AB: Of course the Oscars are too long. Cates knows this too. Edelstein's point is to humanize the proceedings and get rid of the stuff that everybody knows is pointless and bad instead of robbing those who barely any anyway their one shot at some glory. If you (being the Academy and those it hires to produce the ceremonies) are going to mount an awards show, one could reasonably assume you're doing so in part (aside from money and ratings) because you want to honor those who do good work. So how does that impulse exist alongside the one that says eliminate every opportunity for those honored to express their gratitude, however long it takes?
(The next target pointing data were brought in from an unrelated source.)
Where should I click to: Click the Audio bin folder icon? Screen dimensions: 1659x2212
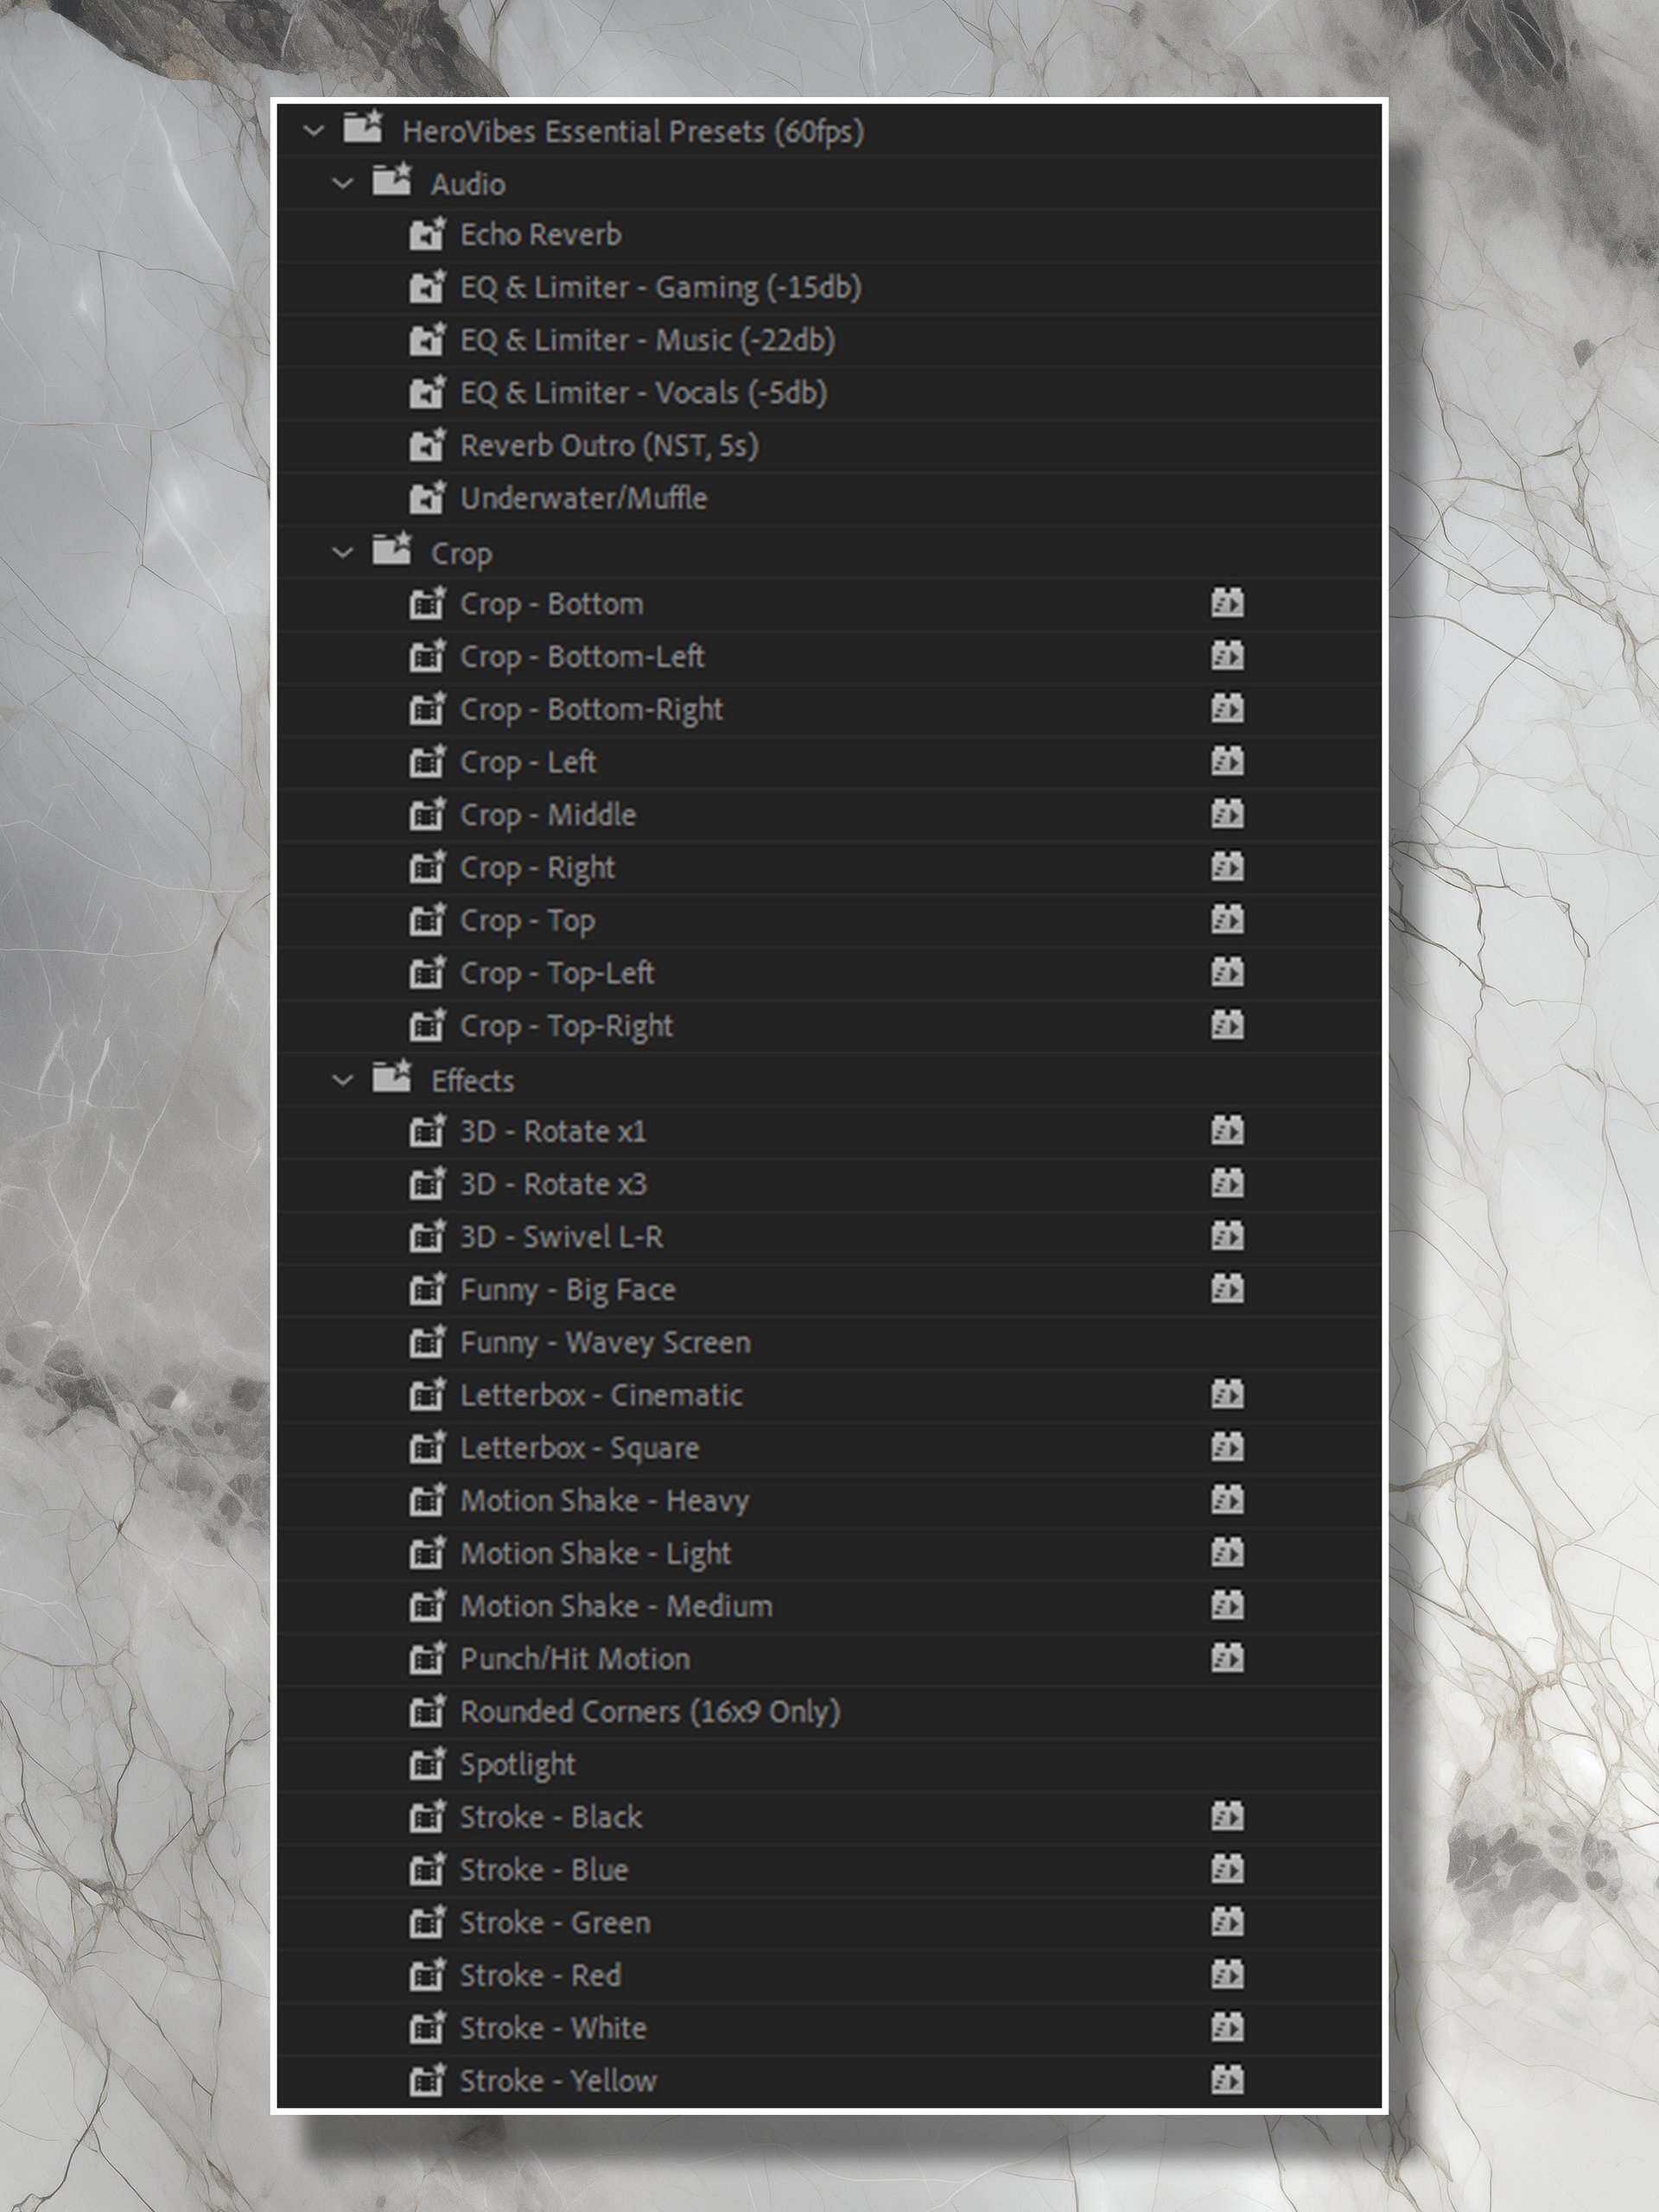pos(392,181)
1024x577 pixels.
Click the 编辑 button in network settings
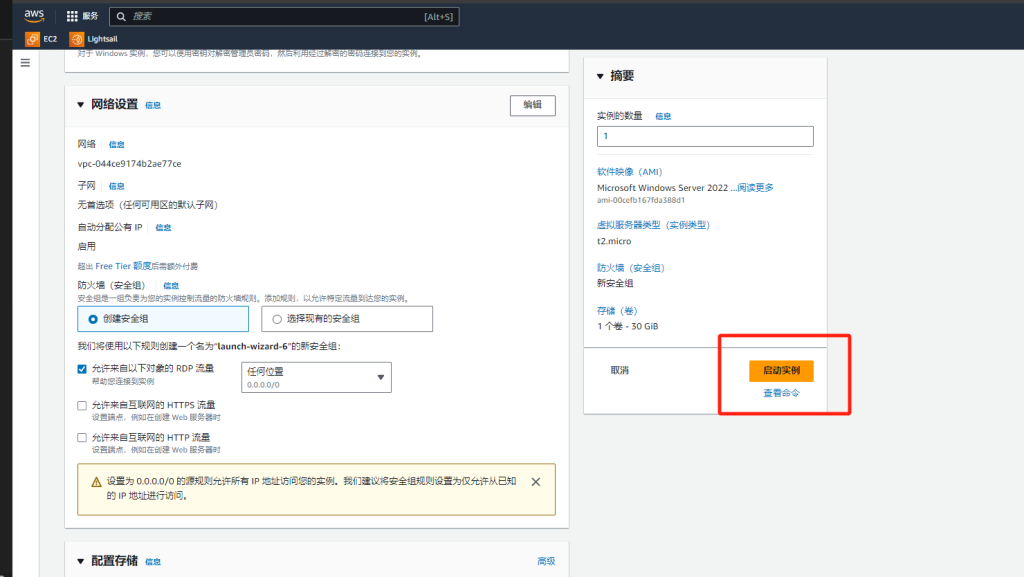pos(532,105)
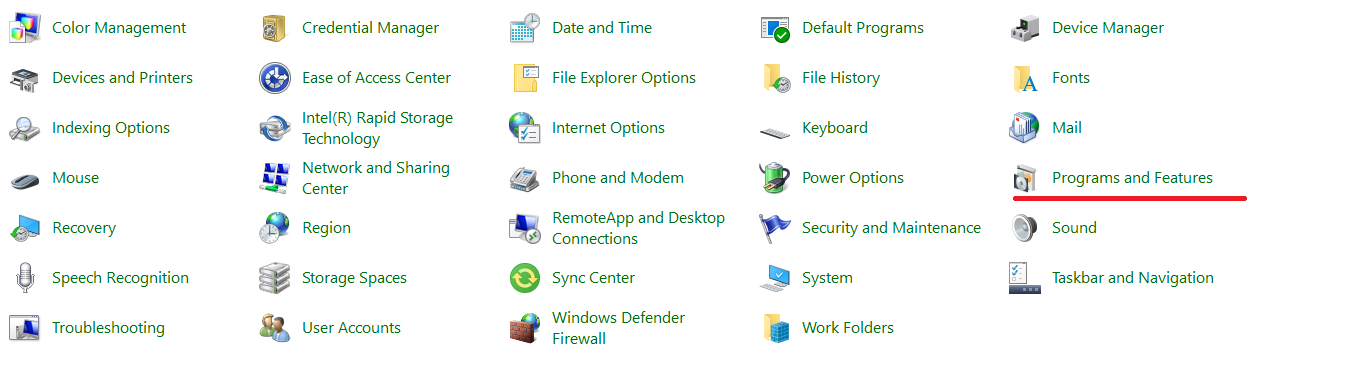Select the Power Options battery icon
The height and width of the screenshot is (370, 1349).
774,178
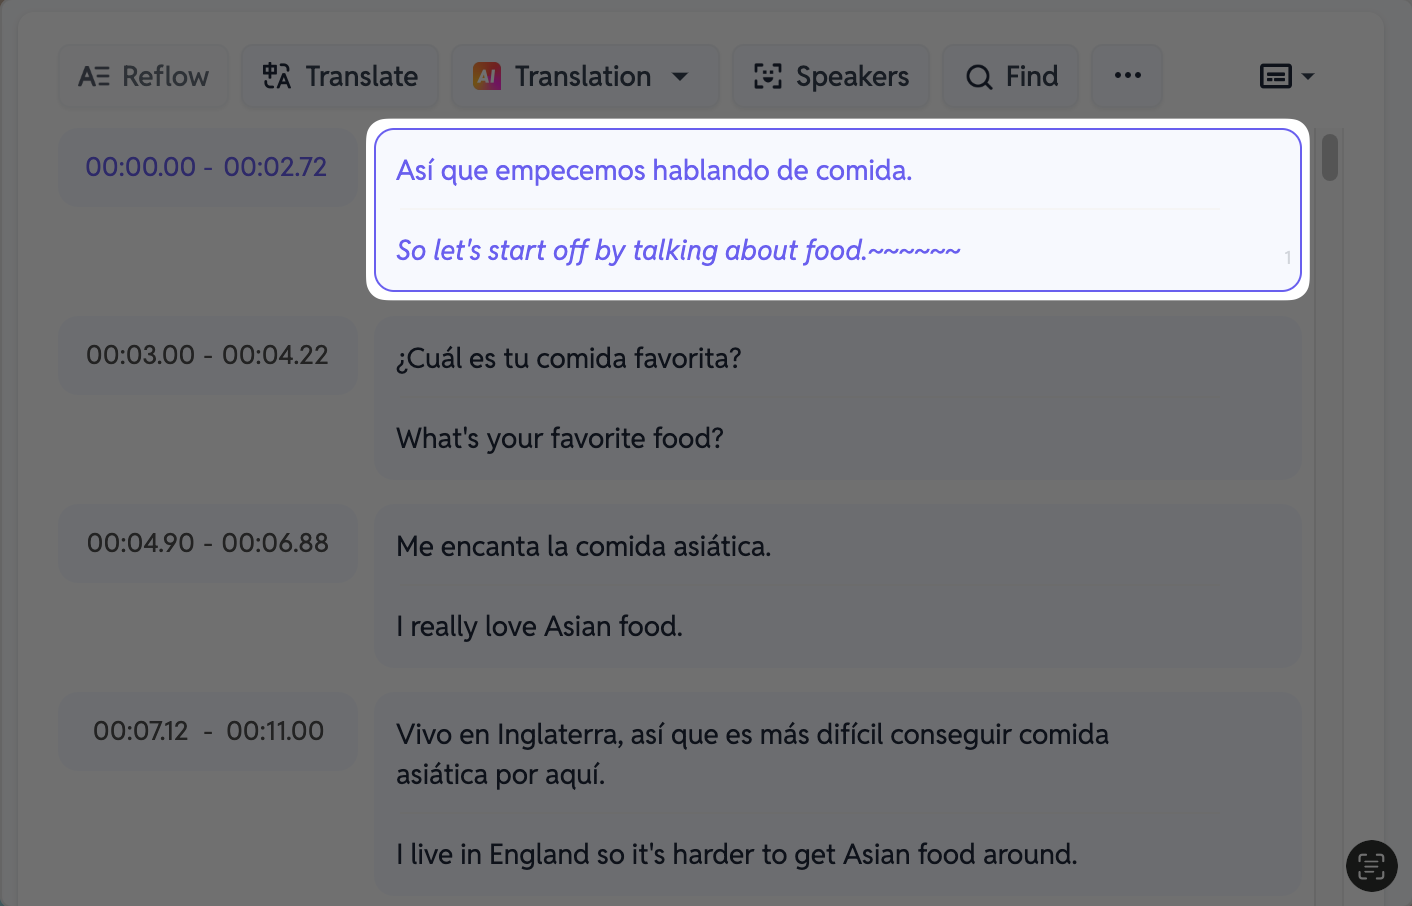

Cates is quite mistaken if he thinks most people (maybe not you, though) aren't interested in seeing a big star or a "lowly" technician in an unguarded moment, and he's absolutely wrong to deny the technicians the opportunity to take a bit of the spotlight for themselves because he thinks no one cares. Well, maybe that's the conventional wisdom among armchair Oscar critics the day after, but it seems rather churlish if you're the one making the decisions to assume that although the Academy may deign the award worth giving, no one wants to see it happen.

Anonymous said...

Nah, the acceptance speeches are by far the best part. They're the only part I'm always "shush-ing" people to hear. AB, the speeches have "classically been the most annoying part"? I don't agree. With big stars, it's interesting at least to see them happy and grateful, and for unknown, hard-working people who win technical awards, it's lovely to see them get a moment of recognition. That's how I see it, anyway. I'd cut the opening monologue in half, do production numbers only for the Best Original Song nominees, and other than that, let it run long! It's fun to stay up and watch. --Bruce

Thom McGregor said...

There's only one way to stop AB-- take away his Mrs. Fields soft cookies!